Item 1.01 Entry Into a Material Definitive Agreement.
Membership Interest Purchase Agreement
On May 31, 2019 (the “Closing Date”), the entered into that certain MIPA with Path UX and its three (3) members (the “Members”) whereby the Company purchased from the Members all of the issued and outstanding membership interests (the “Membership Interests”) of Path UX for the aggregate purchase price of Three Million Five Hundred Thousand ($3,500,000) payable as follows: (i) the Company issued on the Closing Date Seventy Million (70,000,000) restricted shares of the Company’s common stock at a price of $0.05 per share (the “Shares”); (ii) ninety days from the Closing Date, the Company shall owe One Million Dollars ($1,000,000.00) to the Members as the initial payment installment (“Initial Payment Installment”), provided however, the ninety (90) day Initial Payment Installment due date may be extended at the Company’s sole election for up to three (3) thirty (30) day periods upon (a) ten (10) days’ notice and the payment of an additional Seventy Five Thousand Dollars ($75,000.00) upon the expiration of the first thirty day extended period, (b) ten (10) days’ notice and the payment of an additional One Hundred Thousand Dollars ($100,000.00 ) ($75,000.00 + $25,000.00) upon the expiration of the second thirty day extended period and (c) ten (10) days’ notice and a payment of an additional One Hundred Twenty Five Thousand Dollars ($125,000.00) ($100,000.00 + $25,000.00); (iii) the Company will issue a subordinated convertible term note (“Promissory Note”) in the total principal amount of Two Million Dollars ($2,000,000.00) in favor of the Members pursuant to their respective prior Membership Interests.
If the Company fails to pay the Initial Payment Installment in full after One Hundred Eighty (180) days, the Company will be considered to be in default pursuant to the Security Agreement.
Promissory Note
The Promissory Note will amortize over a two-year period with payments starting six months after the Closing Date, and will accrue interest at the rate of eight percent (8%) per annum. In the event the Company fails to make any payment due pursuant to the Promissory Note and the Company fails to cure the delinquent payment during a thirty (30) day grace period, the Company shall be in default of the Promissory Note and the MIPA, and the Members shall have the right to declare a default whereupon the Company shall be required to immediately return to the Members 100% of the Membership Interests. The Members will have the right to convert to the shares of the Company every quarter at a ten percent (10%) discount to the market price of the common stock based upon the 10 day trailing average of the price of the common stock. The Promissory Note may also be prepaid without penalty to the Company.
Security Agreement
In connection with the sale and purchase of the Membership Interests, the Company and the Members entered into a security agreement in favor of the Members (the “Security Agreement”). The promise by the Company to pay the Members via the Promissory Note is secured by the all of the Membership Interests as defined in the Security Agreement. Additionally, the Shares were issued as collateral and will be returned to the Company once PathUX receives the Initial Installment Payment.
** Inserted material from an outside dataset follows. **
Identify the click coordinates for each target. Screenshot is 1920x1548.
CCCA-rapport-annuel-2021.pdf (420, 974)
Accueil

The foregoing descriptions of the MIPA, Promissory Note and Security Agreement do not purport to be complete and are qualified in their entirety by their full text, which are filed hereto as Exhibits 10.1, 10.2 and 10.3, respectively and incorporated herein by reference.
On June 3, 2019, the Company issued a press release announcing the closing of the MIPA (the “Press Release”). A copy of the Press Release is attached as Exhibit 99.1 hereto.